"Green electricity" -- cheaper and cleaner

Baltimore area households have a variety of "green" electricity plans to choose from, which rely on power from wind projects like this one in western Maryland.

What if you could be greener and save money at the same time?

Well, you can.  By switching your home's power to "green" electricity, you can reduce your household's contribution to climate change by 24 percent while also shrinking your utility bills.


So what? 

Though electricity changed the world for the positive, its big downside is that most U.S. power plants are powered by coal, the dirtiest fossil fuel that spews carbon dioxide (CO¿), sulfur dioxide and mercury into the air. Power plants are the #1 source of man-made CO2 emissions in the U.S., accounting for 41 percent.


 How does this relate to me?

Maryland's electric power is half coal and half nuclear. Your monthly electricity bill is calculated by how many kilowatt hours (kWh) are used to power your home times the price per kWh.  An average Maryland home uses 1,100 kWh each month, at about 9 cents per kWh.

Residential electricity is the 2nd largest source of greenhouse gas emissions for Maryland residents, accounting for 24 percent.  (Cars and trucks are the leading source, producing roughly half).

Deregulation - let the games begin

In 1999, Maryland's energy suppliers were deregulated. This meant that while Maryland's five utilities still own the lines that bring electricity into your home, other firms could compete to sell consumers directly power that they produce or purchase from different power plants. Baltimore Gas & Electric Co. and the other utilities still service and bill their customers, but Marylanders can now choose their electricity supplier.  Right now,there's an abundance of greener energy options to choose from, and while they've been more expensive in the past, many now offer lower rates than what BGE charges for its standard energy mix of coal and nuclear.

Wind anyone?

There are 30 competing electricity suppliers in the BGE area alone, with 10 offering wind-generated electricity.  Click here to compare Maryland's green electricity prices for each utility.

Wind energy is offered to consumers by offsetting conventional electricity with renewable energy certificates, or RECs. Each REC equals 1,000 kilowatt-hours of power generated by wind turbines - most likely in another state, since there are only two industrial-scale wind projects in Maryland right now.  Wind developers sell RECs to help cover the significant costs of  wind-energy projects.


(For those who wonder how real RECs are, Maryland's green-electricity options are "Green-e" certified by an independent consumer protection program. To learn more about RECs, go here: )
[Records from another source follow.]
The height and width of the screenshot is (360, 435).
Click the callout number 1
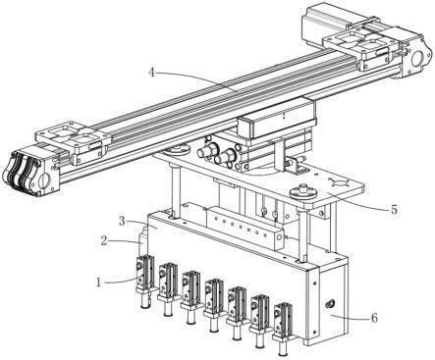[98, 282]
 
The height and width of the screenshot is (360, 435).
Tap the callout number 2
[104, 240]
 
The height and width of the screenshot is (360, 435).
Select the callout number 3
[122, 222]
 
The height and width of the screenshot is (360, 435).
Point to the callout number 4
[151, 73]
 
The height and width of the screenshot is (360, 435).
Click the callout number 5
[394, 209]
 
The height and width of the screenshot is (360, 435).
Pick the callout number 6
[374, 318]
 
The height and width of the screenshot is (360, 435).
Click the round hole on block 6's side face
[328, 305]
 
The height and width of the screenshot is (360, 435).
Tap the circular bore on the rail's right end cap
[418, 59]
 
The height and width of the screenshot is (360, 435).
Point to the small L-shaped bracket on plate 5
[298, 165]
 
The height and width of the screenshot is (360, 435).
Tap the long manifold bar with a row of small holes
[245, 228]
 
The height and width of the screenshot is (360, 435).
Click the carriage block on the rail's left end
[72, 144]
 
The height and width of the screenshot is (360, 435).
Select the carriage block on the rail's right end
[362, 50]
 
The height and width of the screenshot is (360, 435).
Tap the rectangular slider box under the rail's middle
[277, 120]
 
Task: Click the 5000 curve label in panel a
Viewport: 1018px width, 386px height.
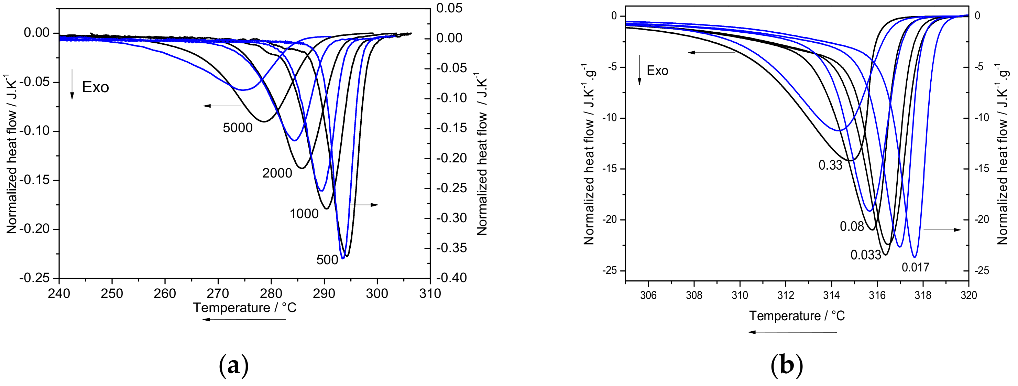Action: pos(238,128)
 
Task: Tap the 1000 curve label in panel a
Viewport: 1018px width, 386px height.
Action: pos(304,214)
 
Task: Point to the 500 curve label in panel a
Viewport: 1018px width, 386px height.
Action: pos(327,260)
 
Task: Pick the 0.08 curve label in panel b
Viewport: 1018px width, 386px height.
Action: pos(852,227)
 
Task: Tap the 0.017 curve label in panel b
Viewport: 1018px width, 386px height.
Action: pos(915,268)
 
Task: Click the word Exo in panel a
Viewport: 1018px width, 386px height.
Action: pos(95,87)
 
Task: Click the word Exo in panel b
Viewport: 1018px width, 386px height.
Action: pos(657,71)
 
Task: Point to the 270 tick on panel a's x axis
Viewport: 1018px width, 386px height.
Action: pos(218,294)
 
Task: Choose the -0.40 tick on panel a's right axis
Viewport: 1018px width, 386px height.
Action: pos(452,278)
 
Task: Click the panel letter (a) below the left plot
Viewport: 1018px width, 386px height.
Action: pos(233,366)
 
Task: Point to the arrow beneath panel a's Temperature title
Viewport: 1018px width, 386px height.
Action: pos(243,319)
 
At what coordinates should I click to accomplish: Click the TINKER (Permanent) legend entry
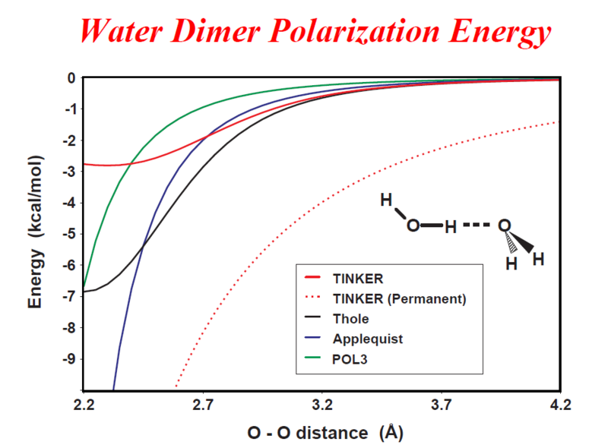400,299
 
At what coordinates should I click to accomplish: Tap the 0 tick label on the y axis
71,77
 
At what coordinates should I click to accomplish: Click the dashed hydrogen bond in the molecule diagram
477,226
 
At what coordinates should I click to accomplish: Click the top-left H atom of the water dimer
386,200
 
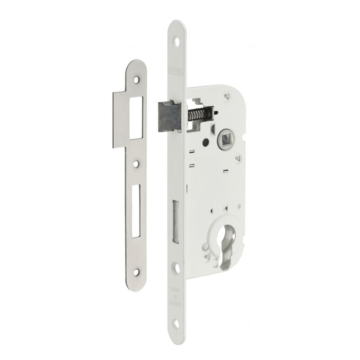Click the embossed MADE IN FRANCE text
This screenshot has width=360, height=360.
pyautogui.click(x=176, y=297)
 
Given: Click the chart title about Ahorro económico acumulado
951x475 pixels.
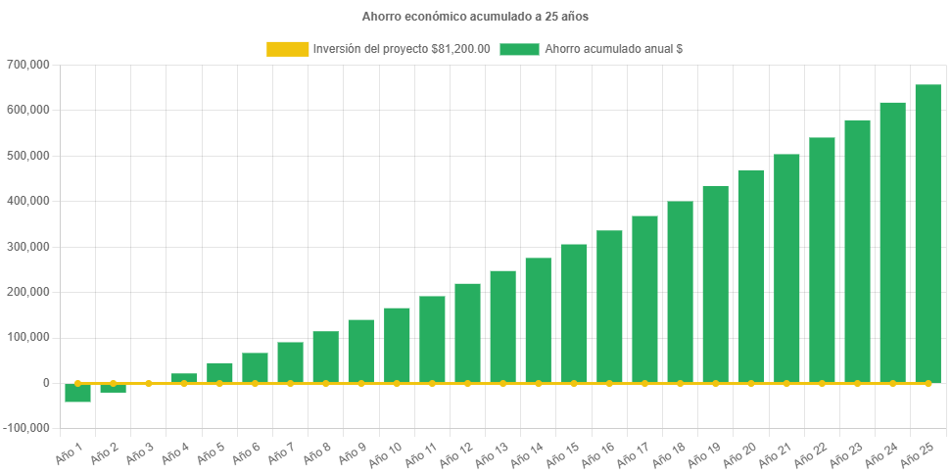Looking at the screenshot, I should coord(475,17).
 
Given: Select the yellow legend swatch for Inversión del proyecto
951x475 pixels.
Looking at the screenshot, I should coord(287,49).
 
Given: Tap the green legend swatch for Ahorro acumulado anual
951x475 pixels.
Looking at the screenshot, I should coord(519,49).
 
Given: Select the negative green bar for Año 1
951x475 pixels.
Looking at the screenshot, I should coord(77,394).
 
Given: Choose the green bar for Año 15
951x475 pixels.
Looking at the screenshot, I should coord(574,313).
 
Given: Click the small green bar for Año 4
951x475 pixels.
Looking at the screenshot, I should coord(184,378).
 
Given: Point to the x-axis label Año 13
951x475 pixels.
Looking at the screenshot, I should coord(491,454).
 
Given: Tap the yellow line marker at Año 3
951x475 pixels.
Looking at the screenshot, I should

Wind projects aren't perfect. Some environmentalists have problems with the impacts of the turbine blades on bats and birds, while others question whether intermittent energy sources like wind or sunshine can realistically furnish the bulk of society's power needs. But if you're looking to buy emission-free power in Maryland right now, the only electricity plans offered involve wind.

Got 2 minutes? Here's how to switch

Comparing your utility's green electricity options is mind-boggling, so we've done the work for you. Click here to view green electricity pricing plans for Maryland's utilities.

If you choose to switch to green electricity, you will not experience any changes; your utility will still service and distribute electricity and bill your home.  The only change you will notice is on the line that lists your electricity provider and the charge.

Similar to mobile phone plans, electricity supplier plans vary. Some even have variable rates, which change monthly.  So if the price matters, choose a fixed rate for a specific contract length (6 months, 1 or 2 years) and a mix of 50 or 100 percent renewable power.


This month, the BGE-area pricing winners are below.  Remember to ask if there are any special new customer promotional rates that apply.

50% wind 1 year contract    C.Q.I.

50% wind 2 year contract   C.Q.I.

100% wind 1 year contract  Ambit Energy

100% wind 2 year contract  Clean Currents

There is no charge to switch from your utility's standard rate to green electricity. You will receive a renewal letter when your contract term is up, and often firms offer discounts to retain you as a customer. But take note when the renewal notice hits your mailbox, or your account may be automatically renewed.


Are these electric suppliers legit?

You will not be the first to switch; over 450,000 Maryland homes (close to 25 percent) have changed electricity suppliers.

All Maryland electricity suppliers are registered with Maryland's Public Service Utility Commission. And, the Maryland's Office of People's Counsel  keeps a close eye on this process for Maryland's consumers.

(Full disclosure: Both B'More Green bloggers have switched to green electricity and pay standard residential green electricity rates available to the general public.)

6 steps to switching online:

1) Choose a green electricity supplier for your utility.


2) Choose the percentage of wind (50 or 100 percent).

3) Choose the contract length: 6 months, 1 or 2 years. Your rate is "locked-in" for this period.

4) Find your "Electric Choice ID #" located on the back of your electric utility bill, near the top.

5) Go to supplier's web site, click on "residential" and then enter your zip code and information.

6) You will receive a "switch" letters from your new supplier and your utility confirming the switch and pricing plan.

If you're the researcher type, here are some useful web sites to check out: E.P.A. Green Energy, Maryland Public Service Commission, Maryland's Clean Energy Center (supplier list is outdated) and the Maryland's Office of People's Counsel.


One residential customer who switched had this to say:

"It just made sense to switch to green electricity and it's been no big deal," said Dr. Judy Grados of Woodstock. "It makes me feel good, I'm doing something to help the environment.

And for the time being, at least, you can save a little "real" green while also feeling greener.